Is there a reason to EVER use IB SMART for Limit orders?

If I route to BATS I get rebates and save on commish, SMART routes me to all kinds of places which ends up costing me money. Since its a limit order there are rules against trade troughs it seems that is superior to always route limit orders to BATS
 
I've observed this quite a bit and I save money always everytime I manually set BATS instead of SMART. Seems that the only smart thing about SMART is its PR campaign
 
I typically trade options and I've noticed that BATS doesn't always have the best bid/ask prices, so that may be something to consider.

BATS is pretty nice, though, especially if the bid/ask is fairly wide. A lot of the other exchanges have some pretty ridiculous cancel/modify fees which can really add up when you try and work to get your fill with a wider spread.
 
Quote from Daal:

I've observed this quite a bit and I save money always everytime I manually set BATS instead of SMART. Seems that the only smart thing about SMART is its PR campaign

What TheGoonior said.
When dealing with liquid instruments and not using the API, BATS is a no-brainer. When sending orders through the API, direct routed orders incur a penalty.
SMART is nasty at times though, today it sent a small odd lot order to ARCA and I paid much more than I should've as there was plenty of liquidity on other ECNs.
 
I don't get why liquidity should be an issue. Limit orders add liquidity and the price is not allowed to trade trough your price without hitting you
 
IB addresses the problem with odd-lots here (emphasis added):

There are numerous guidelines for the routing of odd-lot orders: Odd-Lot orders to initiate positions will not be routed to primary exchanges; Odd-Lot orders can be routed to primary exchanges, but only if the order in question is to close out a preexisting position; IB will not direct-route odd-lot orders which initiate positions to primary exchanges, therefore these type of orders should be Smart Routed so that IB's routing system can send the order to an ECN for execution. The exception is that odd lots can be routed to NYSE/ARCA/AMEX, but only as part of a basket order or as a market-on-close (MOC) order.
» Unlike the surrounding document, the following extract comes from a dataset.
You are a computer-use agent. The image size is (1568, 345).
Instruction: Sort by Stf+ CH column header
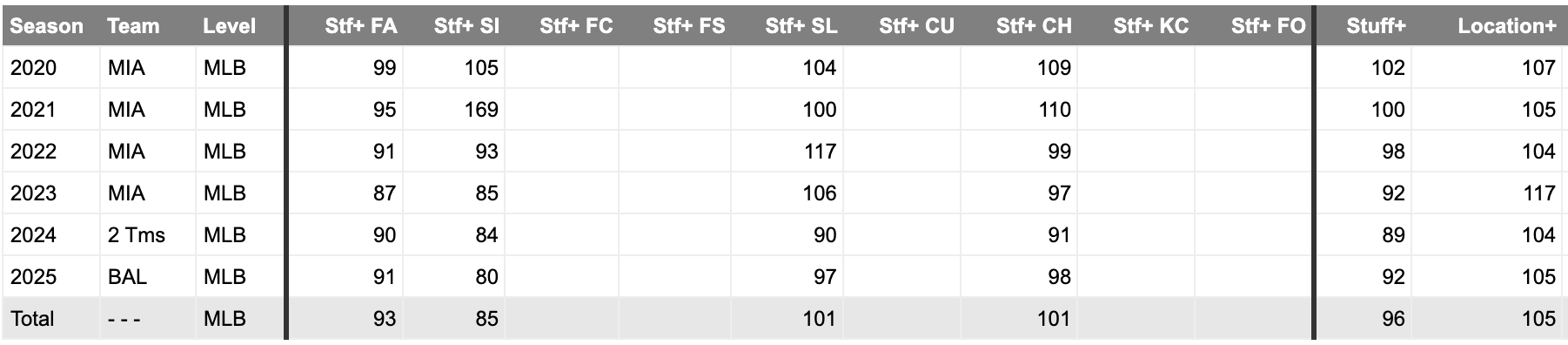pos(1034,26)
http://ibkb.interactivebrokers.com/node/1062
 
Quote from Daal:

I don't get why liquidity should be an issue. Limit orders add liquidity and the price is not allowed to trade trough your price without hitting you

Not true. If, for example, you have the high bid of 10.00 at ECN X and the high bid at ECN Y is 9.99, it's possible that someone will sell shares by directing a market order to ECN Y. Your order will remain unexecuted despite offering a better price. This is more likely to happen in a thinly traded market.
 
Quote from Hurricane:

Not true. If, for example, you have the high bid of 10.00 at ECN X and the high bid at ECN Y is 9.99, it's possible that someone will sell shares by directing a market order to ECN Y. Your order will remain unexecuted despite offering a better price. This is more likely to happen in a thinly traded market.
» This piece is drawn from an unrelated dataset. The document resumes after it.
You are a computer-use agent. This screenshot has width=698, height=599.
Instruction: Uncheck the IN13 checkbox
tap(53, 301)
What about the trade through rule?
http://www.nyse.com/pdfs/ttrpolicyperspective.pdf
 
Quote from Daal:

If I route to BATS I get rebates and save on commish, SMART routes me to all kinds of places which ends up costing me money. Since its a limit order there are rules against trade troughs it seems that is superior to always route limit orders to BATS

The Stock Smart Router has several possible configurations for handling non-marketable limit orders that you can chose from:
Default
Highest Rebate
Primary Exchange
Highest Volume Exchange with Rebate
High Volume Exchange with Lowest Taker Fee

The Default aims for a compromise between maximizing the likelihood of a fill and maximizing the rebate for the fill.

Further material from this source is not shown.